Inferring schema from json


#1

Hi, I’m trying to load snowplow data into Spark and build some analytical jobs.

The readme for the Scala SDK suggests to load data like this:

import com.snowplowanalytics.snowplow.analytics.scalasdk.json.EventTransformer

val events = input
  .map(line => EventTransformer.transform(line))
  .filter(_.isSuccess)
  .flatMap(_.toOption)

val dataframe = ctx.read.json(events)

On first site this works great - the data has been loaded with just a few lines of code, and the schema is known!

However, as far as I can see there are two drawbacks to this approach:

  1. All json needs to be scanned to infer the schema - this is not the most performant
  2. The inferred schema will depend on whatever attributes, contexts etc happen to be present in the dataset

Point 2 becomes a problem if you try to access data from on of the contexts - sometimes the dataset does not contain that context, and therefore the schema is not inferred, and the field is not known, and the Spark job will fail.

Has anyone experienced this same issue, and how did you solve it? My feeling is that the context should be parsed using a known schema somehow.


#2

I ended up encoding the schema as a StructType, including our customized contexts.


#3

I’m just seeing this and I have a few questions:

  • do you have a uniform schema for every row in your dataframe? If not AFAIK, the inferred schema will be the disjunction of all possible schemas in your data which seems to be the best behavior possible
  • did you specify the StructType by hand? This seems a lot of boilerplate and I’m wondering if it’s not coercive/lossy

#4

Hi Ben,

Thanks for your reply. Those are valid points. I must admit I wasn’t entirely sure whether this is the right path, which is why I opened this thread.

The disjunction of all schemas would indeed be preferable (if it could be inferred in a performant manner). However, in practice we process just a daily batch and not the entire history of the events. So it is well possible that the inferred schema would just contain a subset of the fields.

To specify the schema by hand involved a bit of copying, but it’s definitely doable. The Scala SDK already contains the fields in the EventTransformer class which can be reused. It does require some maintenance, however, I reasoned that the same maintenance is needed for your datawarehouse (e.g. adding columns in your database tables) so upgrading Snowplow will require some effort anyhow.

Specifying a schema is definitely coercive, which is kind of the point - in my opinion this is the only way to build a robust pipeline without undefined behaviour downstream.
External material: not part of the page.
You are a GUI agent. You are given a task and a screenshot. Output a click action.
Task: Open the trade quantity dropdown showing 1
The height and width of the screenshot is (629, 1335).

As a concrete example, we have many trackers on different sites and some events contained field ‘categoryid’ and others ‘categoryId’ (capital I), and Spark would happily process this and then blow up when saving to ORC format - which cannot handle two fields that only differ by capitalization. (Obviously this should be fixed upstream in the javascript, but I’d rather have some fields in the data from one site be null, than our entire pipeline for all our sites broken)

In general, I think that Json(lines) is not a great format to have data in, I’d rather have something more structured. I think this is also the direction that Spark is taking, with the Dataframe API, Structured streaming, etc.

As for the schemas of the contexts, I briefly looked into parsing them from the Iglu schemas, but didn’t go so far yet. However, I think that would be nice.

Anyway, your thoughts and those of others are greatly appreciated!


#5

The disjunction of all schemas would indeed be preferable (if it could be inferred in a performant manner). However, in practice we process just a daily batch and not the entire history of the events.

Theorically, it doesn’t add to the complexity of your job since the inference takes O(n) and is done once. However, I do agree that in practice it takes a bit of time.

So it is well possible that the inferred schema would just contain a subset of the fields.

It’s true that the inferred schema would not be invariant to job runs, unfortunately.

As for the schemas of the contexts, I briefly looked into parsing them from the Iglu schemas, but didn’t go so far yet. However, I think that would be nice.

That’d be interesting to provide a way to go from Iglu schema to StructType or even case class.


#6

Hi,

I was working on a project to convert snowplow shredded JSON to Parquet to be able to run some analysis on AWS Athena.
To do that I had to generate some Parquet files with different schema version and I didn’t want to define all of these schema manually.

I found the following library by Zalando which is able to parse a JSON schema and to generate the StructType version of it : https://github.com/zalando-incubator/spark-json-schema

If you use self describing events you’ll have to create the StructType in 3 part, the meta data one, plus the data that you usually describe in your own schema.


#7

Interesting stuff!